== TEXT FOR ANALYSIS ==
◆ ◆ ◆ ◆ ◆ ◆ ◆

This is weird. Could you post here the log file that should be in output/experiments/experiments.log
? If you see multiple *.log
, the one without numbers will suffice (every parallel process keeps a log).
@andrrizzi attached here. I killed it pretty early (during the 3rd iteration), but I can run it more if you need me to.
whoops! Sorry about that!
From the log:
2017-07-07 16:41:58,936 - DEBUG - openmmtools.utils - Computing energy matrix took 1055.912s
@andrrizzi : Could something funny be going on here?
Thanks for the logs! That is very suspicious! I'll investigate.
Ah sorry, I didn't notice that the calculation was done serially in this case. That's 1055s / (40x42) = 0.62s per energy evaluation. It seems pretty ok to me for a protein in PME solvent. I'll keep looking at the log.
@andrrizzi is this a change from 0.15
? I can use the same yaml file in previous versions and distributes it properly.
No that shouldn't have changed much, but if you had the log file and/or the yaml file that you used in the previous calculation, that would be awesome.
Attached the first ~6 iterations worth of the output for the 0.15
run. It used the same YAML file as the 0.16
run, which is attached in the .zip file in the original post.
@andrrizzi I'm looking at the logs as well. Energy computation wall clock on the old version was 90s, on the new one was 1000+ That seems very odd, almost like its trashing the contexts each time. At least that is the only thing I can think of off the top of my head since both the logs were from serial runs on the same hardware. We'll keep looking into it.
Ah! I think I've figured it out. I think it's an inefficiency in ThermodynamicState
. I'll come up with a solution and push the fix over the weekend. Thanks for the log file @spadavec, that was really helpful!
Thanks, everyone!
Sorry, that was totally a red herring, there are things that can still be optimized in openmmtools
, but I run few timeit
and it looks like they can give us at most few extra seconds per iteration.

◆ ◆ ◆ ◆ ◆ ◆ ◆

== PROVIDED RECORDS ==
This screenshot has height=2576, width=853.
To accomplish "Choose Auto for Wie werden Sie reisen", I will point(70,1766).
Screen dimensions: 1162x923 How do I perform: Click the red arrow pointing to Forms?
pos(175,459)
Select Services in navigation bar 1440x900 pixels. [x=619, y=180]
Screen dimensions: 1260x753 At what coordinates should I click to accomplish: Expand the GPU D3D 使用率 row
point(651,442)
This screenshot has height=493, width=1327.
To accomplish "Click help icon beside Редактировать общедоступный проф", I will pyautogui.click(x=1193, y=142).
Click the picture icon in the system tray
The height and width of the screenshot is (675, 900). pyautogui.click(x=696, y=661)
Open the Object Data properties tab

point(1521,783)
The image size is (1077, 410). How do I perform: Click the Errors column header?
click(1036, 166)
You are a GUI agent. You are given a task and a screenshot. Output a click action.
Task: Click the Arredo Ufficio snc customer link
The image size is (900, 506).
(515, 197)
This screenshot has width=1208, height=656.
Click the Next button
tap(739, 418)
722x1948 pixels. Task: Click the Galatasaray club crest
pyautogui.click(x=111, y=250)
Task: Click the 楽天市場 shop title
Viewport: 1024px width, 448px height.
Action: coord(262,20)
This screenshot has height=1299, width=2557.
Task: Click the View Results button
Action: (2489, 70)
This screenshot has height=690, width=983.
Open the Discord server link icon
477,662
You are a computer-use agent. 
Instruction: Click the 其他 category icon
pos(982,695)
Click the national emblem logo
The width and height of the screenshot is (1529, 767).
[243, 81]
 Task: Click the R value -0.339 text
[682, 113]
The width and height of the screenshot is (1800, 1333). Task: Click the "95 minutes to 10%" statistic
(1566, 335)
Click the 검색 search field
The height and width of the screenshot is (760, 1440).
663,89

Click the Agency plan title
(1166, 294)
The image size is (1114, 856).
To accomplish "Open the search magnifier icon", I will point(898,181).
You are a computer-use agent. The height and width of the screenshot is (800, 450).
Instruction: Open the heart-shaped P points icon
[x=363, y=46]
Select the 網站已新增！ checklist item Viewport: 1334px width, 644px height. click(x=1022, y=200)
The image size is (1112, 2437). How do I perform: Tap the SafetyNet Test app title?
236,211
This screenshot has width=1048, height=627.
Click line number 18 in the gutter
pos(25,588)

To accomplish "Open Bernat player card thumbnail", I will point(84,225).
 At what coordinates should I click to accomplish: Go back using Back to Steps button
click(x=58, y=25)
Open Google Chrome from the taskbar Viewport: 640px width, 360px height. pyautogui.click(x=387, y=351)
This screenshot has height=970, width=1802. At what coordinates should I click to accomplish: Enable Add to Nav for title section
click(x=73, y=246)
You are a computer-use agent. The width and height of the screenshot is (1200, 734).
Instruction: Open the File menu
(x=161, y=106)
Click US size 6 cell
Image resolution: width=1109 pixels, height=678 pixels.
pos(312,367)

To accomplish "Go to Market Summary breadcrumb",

◆ ◆ ◆ ◆ ◆ ◆ ◆

Reproduce word for word the stretch of the energy-computation thread from "Ah sorry, I" through "would be awesome.". The material is separate from the energy-computation thread.

== FINAL ANSWER ==
Ah sorry, I didn't notice that the calculation was done serially in this case. That's 1055s / (40x42) = 0.62s per energy evaluation. It seems pretty ok to me for a protein in PME solvent. I'll keep looking at the log.
@andrrizzi is this a change from 0.15
? I can use the same yaml file in previous versions and distributes it properly.
No that shouldn't have changed much, but if you had the log file and/or the yaml file that you used in the previous calculation, that would be awesome.